Meaning of VECTOR in English

VECTOR

I. ˈvektə(r) sometimes -ˌtȯ(ə)r or -ȯ(ə) noun

( -s )

Etymology: New Latin, from Latin, carrier, from vectus (past participle of vehere to carry) + -or — more at way

1.

a. : radius vector 2

b. or vector quantity : a quantity that requires for its complete specification a magnitude, direction, and sense and that is commonly represented by a line segment the length of which designates the magnitude of the vector, the orientation of which designates the direction of the vector, and the sense of which is designated by an arrowhead at one end of the segment : a quantity having both magnitude and direction

c. : a course or compass direction especially of an airplane

2. : an agent capable of transmitting a pathogen from one organism to another either mechanically as carrier (as houseflies that transport typhoid bacteria) or biologically by playing a specific role in the life cycle of the pathogen (as mosquitoes in relation to the malaria parasite)

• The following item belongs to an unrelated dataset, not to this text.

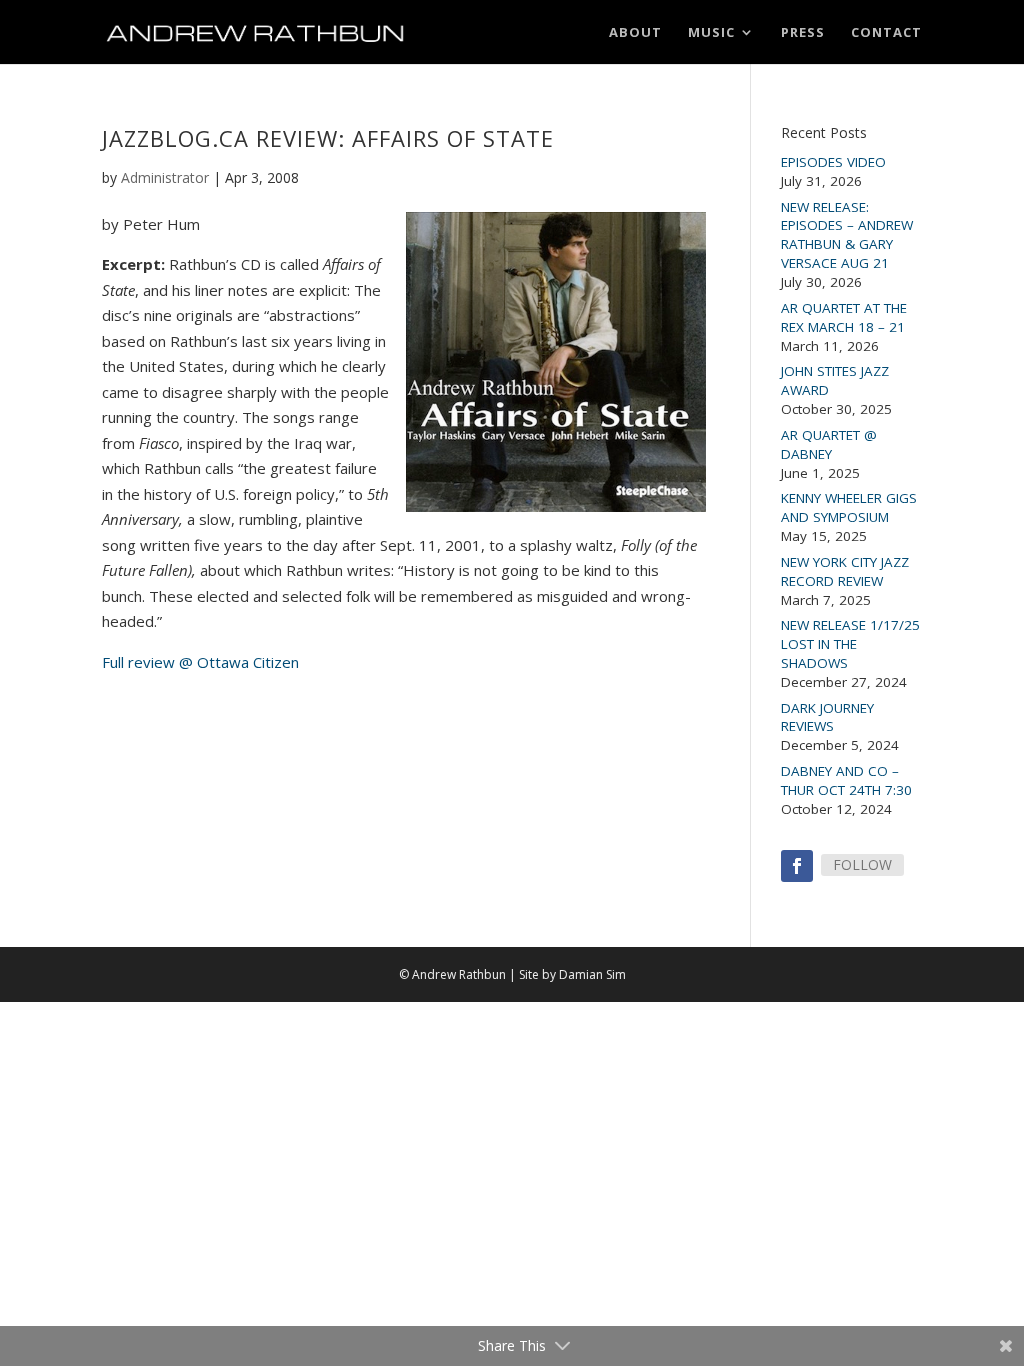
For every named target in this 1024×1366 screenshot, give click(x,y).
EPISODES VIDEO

fleas are vectors of plague

aphids are vectors of plant viruses

3. : a behavioral field of force toward or away from the performance of various acts ; broadly : drive

II. transitive verb

( -ed/-ing/-s )

: to guide (as an airplane or a missile) in flight by means of a radioed vector

system to vector night fighters to attack approaching airplanes — Flying

was vectored into radar contact with these aircraft — Guy Bordelon

the pilots were vectored through the storm by the flight controller — Science

III. noun

1. : an element of a vector space

2. : a sequence of genetic material (as a plasmid) into which a DNA segment has been inserted and that can be used to introduce exogenous genes into the genome of an organism

Webster's New International English Dictionary.      Новый международный словарь английского языка Webster.